But there was also the parallel, deeply dark underbelly of the church at that time, as disclosed yesterday. The commission report records such levels of depravity and barbarity in the treatment of thousands of children by Brothers, priests and nuns that one can only conclude that it illustrates nothing less than an utterly dysfunctional and deeply corrupt institution.

It is such corruption as results from the regular and unaccountable exercise of absolute power. Then, as the great, Catholic, historian Lord Acton observed “absolute power corrupts absolutely”. The report illustrates voluminously the absolute corruption of an absolutely powerful institution.

While the Catholic Church in Ireland is in a very different place today, there were demonstrations of old attitudes during the public hearings of the commission’s Investigation Committee, particularly on the part of the Christian Brothers and Oblate fathers.
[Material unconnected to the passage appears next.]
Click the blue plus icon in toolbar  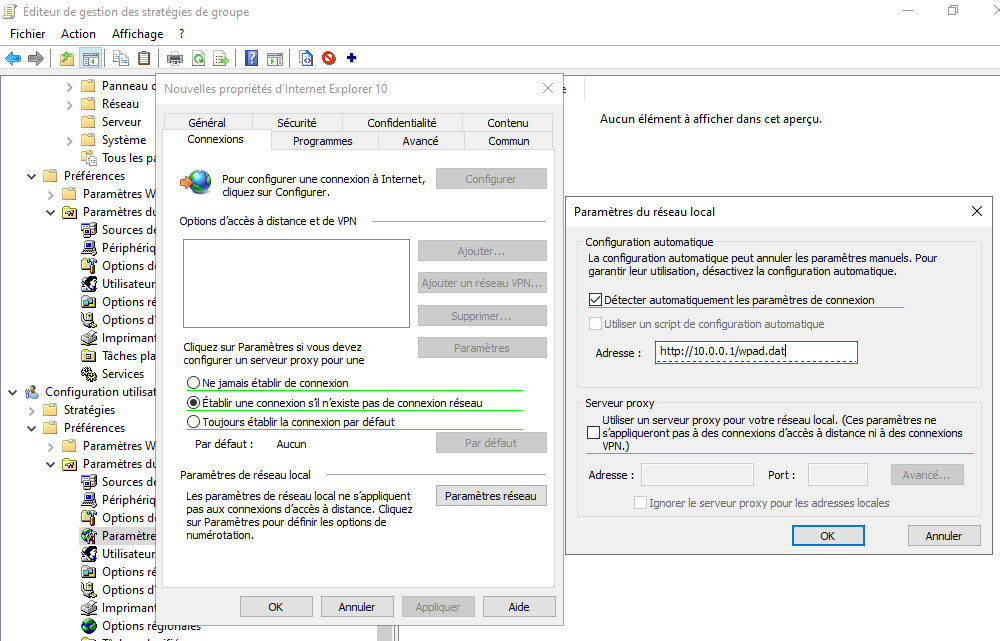[351, 58]
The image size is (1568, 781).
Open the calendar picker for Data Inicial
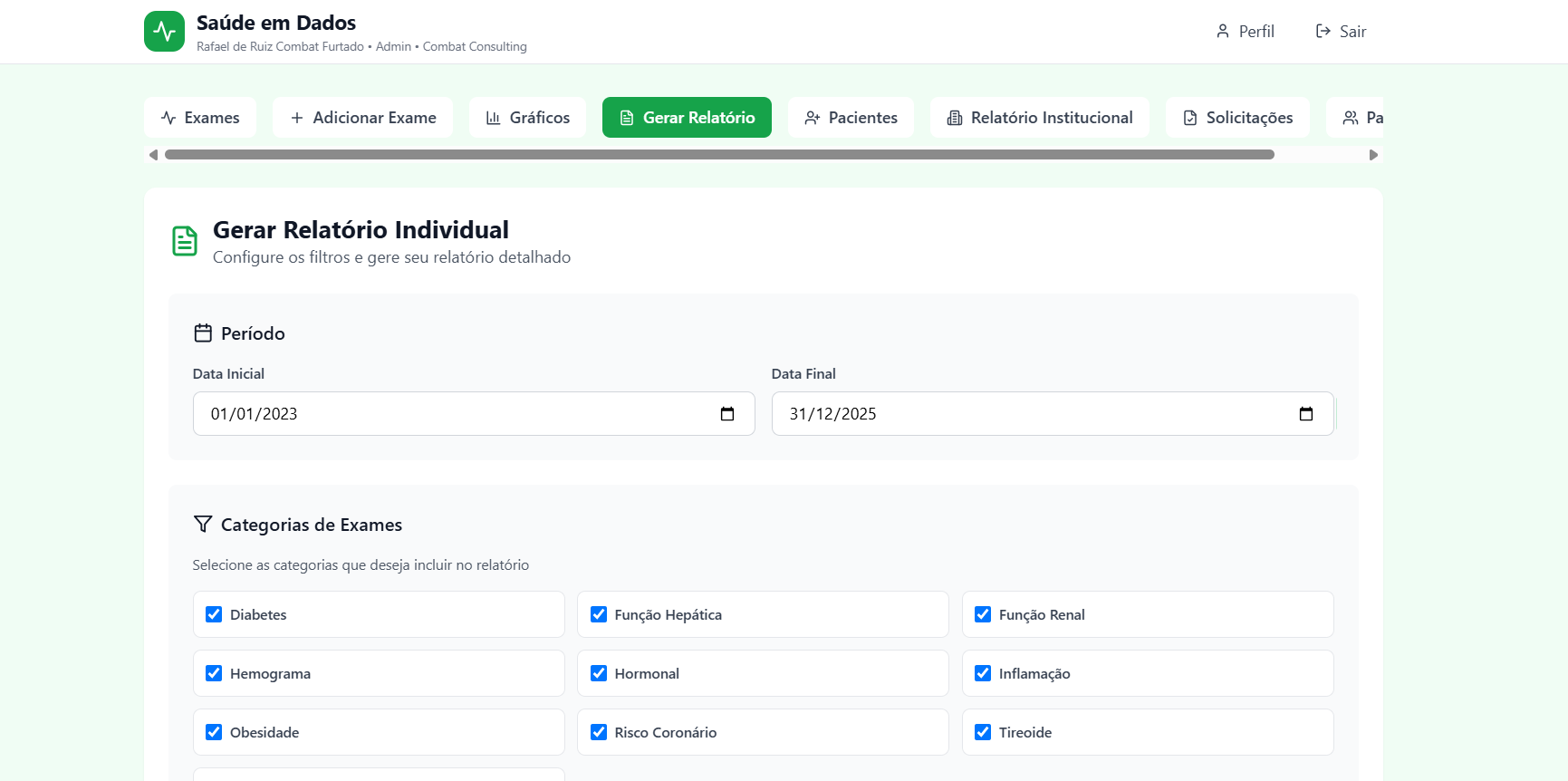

While they did co-operate eventually and fully with the committee and the commission, this was with a sustained and graceless resistance.

But, it has to be asked of the people who perpetrated the abusive acts described in the report, how could such men and women, the great majority of whom entered the congregations with a determination to follow the teachings of Jesus Christ, descend to such levels of behaviour?

What was it that so dehumanised these men and women that they could perpetrate sustained terror on children? Did a dark theology of fallen human nature with a propensity to evil allow a climate where such viciousness could be consistently visited on children? Was there a moral snobbery at work which allowed barbarity where “lesser” children were concerned?

We can only speculate for now. What seems clear is that yesterday’s report spells the death knell for a form of Irish Catholicism which was dominant for so long. Along with the 2005 Ferns Report, and the upcoming reports on clerical child sex abuse in Dublin and Cloyne dioceses, yesterday’s report has ensured that the future will see a less clerical Catholic Church in Ireland. And less “deference” too.